In most cases, natural populations will be impacted not only by one threat, but rather a combination of them (Buckley & Roughgarden, 2004; Kappelle et al., 1999). Multiple environmental stress factors can have cumulative negative effects on the survival of populations (Sih et al., 2004). To understand, how natural populations respond to combinations of different stress factors is thus of crucial importance in order to understand our present and future impact on all scales of biodiversity (Warren et al., 2001).
The effects of anthropogenically introduced chemicals on organisms and ecosystems are investigated in the field of ecotoxicology. Research in this area has led to a large body of information concerning the impact of chemical stress on the fitness of model species in the laboratory. In contrast to this, there is an obvious lack of knowledge on the effects of contaminants on natural populations and communities (Bickham et al., 2000; Bourdeau et al., 1990).
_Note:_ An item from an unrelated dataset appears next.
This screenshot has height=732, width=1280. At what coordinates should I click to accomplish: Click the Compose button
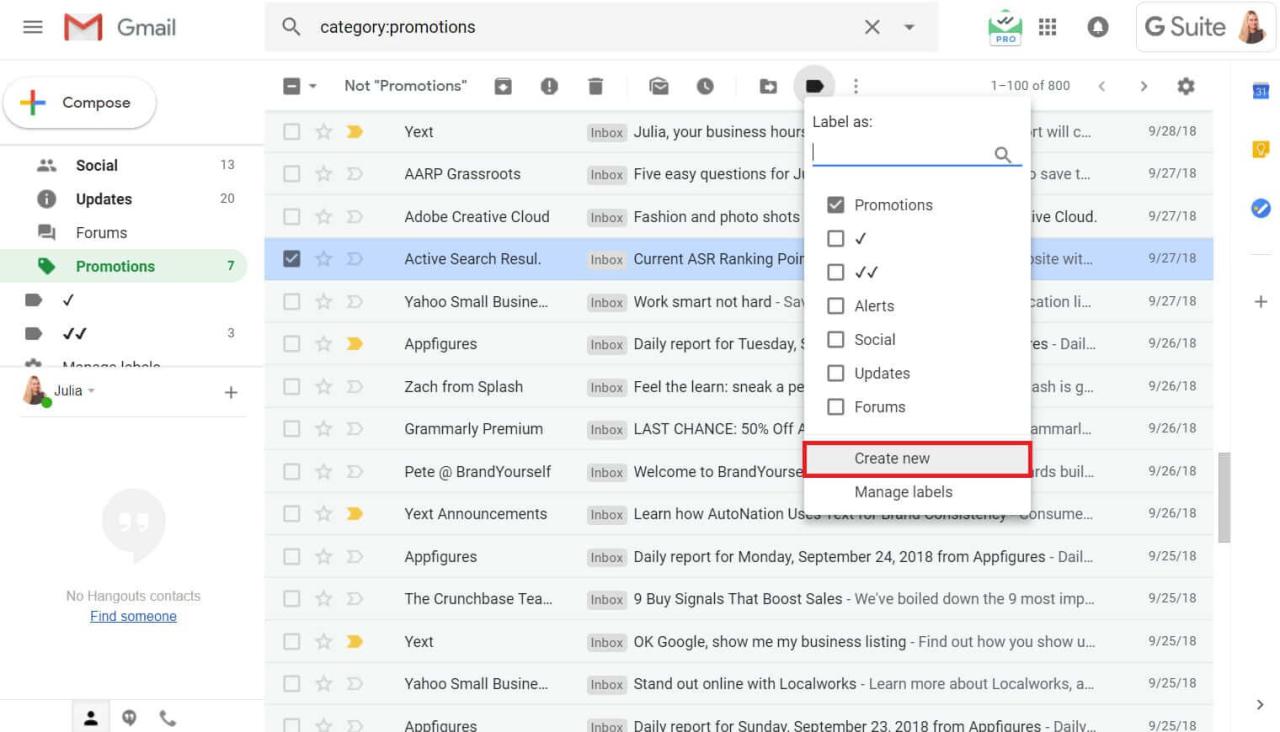(x=79, y=101)
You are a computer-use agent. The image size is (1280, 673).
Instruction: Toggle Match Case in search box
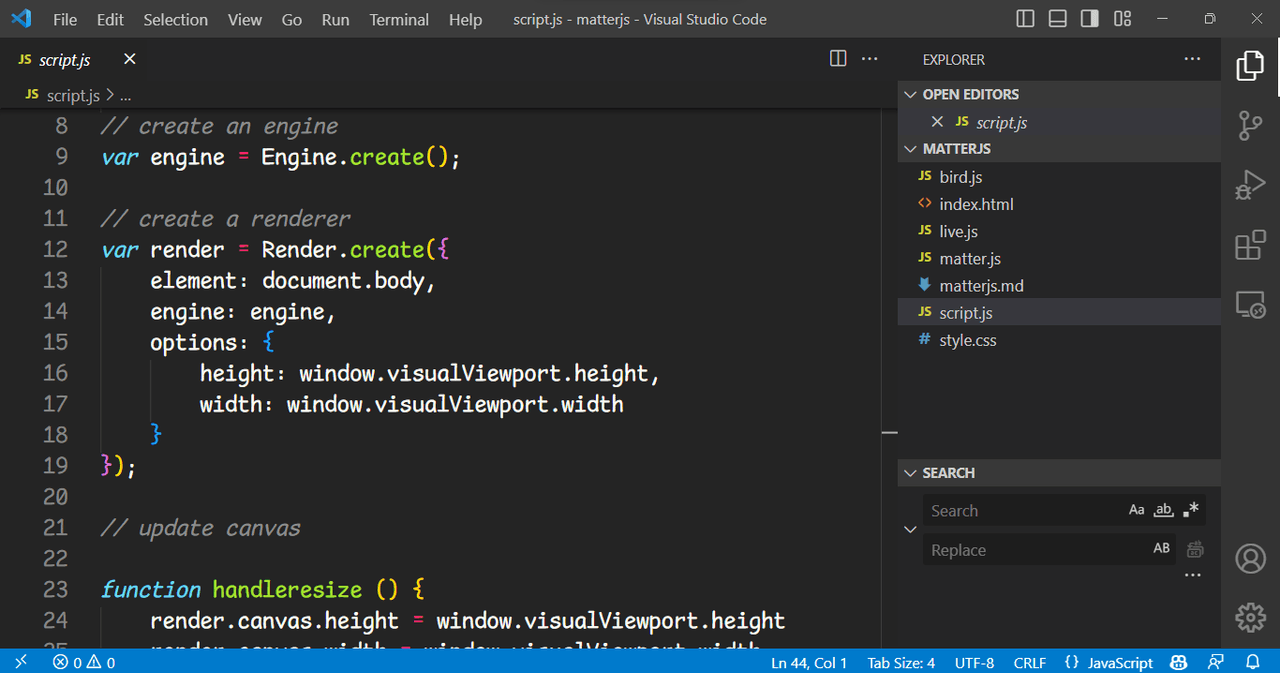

For instance, ecotoxicologists have just started to investigate the impact of environmental pollution on the genetic variability of natural populations (Bickham et al., 2000; Whitehead et al., 2003). Genetic variation provides the raw material for populations in order to adapt to changing environmental conditions and is thus the substrate for evolution and long-term survival of populations and species (Frankham, 2005). The amount of genetic variation in populations is positively correlated with the effective population size (Frankham, 1996). Habitat destruction and fragmentation has divided the ranges of many species into small and isolated refuges. Without migration from adjacent habitats, isolated populations will decrease in their level of genetic diversity through random loss of alleles (Hedrick, 2000). Frankham (1995) for instance, showed that 32 of the 37 endangered species (which occur in small populations per definition) of different animals and plant taxa display reduced levels of heterozygosity compared to closely related and more frequent species.
In strongly human impacted landscapes, both factors, environmental pollution and habitat destruction, can be expected to occur frequently together. It is thus of crucial importance to investigate the impact of reduced genetic diversity and inbreeding on the response to chemical stress. In addition, chemical exposure has frequently been discussed to have an impact on the extent of genetic variability in exposed populations (Guttman, 1994; Staton et al., 2001; van Straalen & Timmermans, 2002). However, evidence for this 'genetic erosion hypothesis' remained scarce to date, most likely because of the difficulty to single out the impact of pollution stress from a background of multiple factors which influence patterns of genetic variability in natural populations (Belfiore, 2001; Staton et al., 2001; van Straalen & Timmermans, 2002).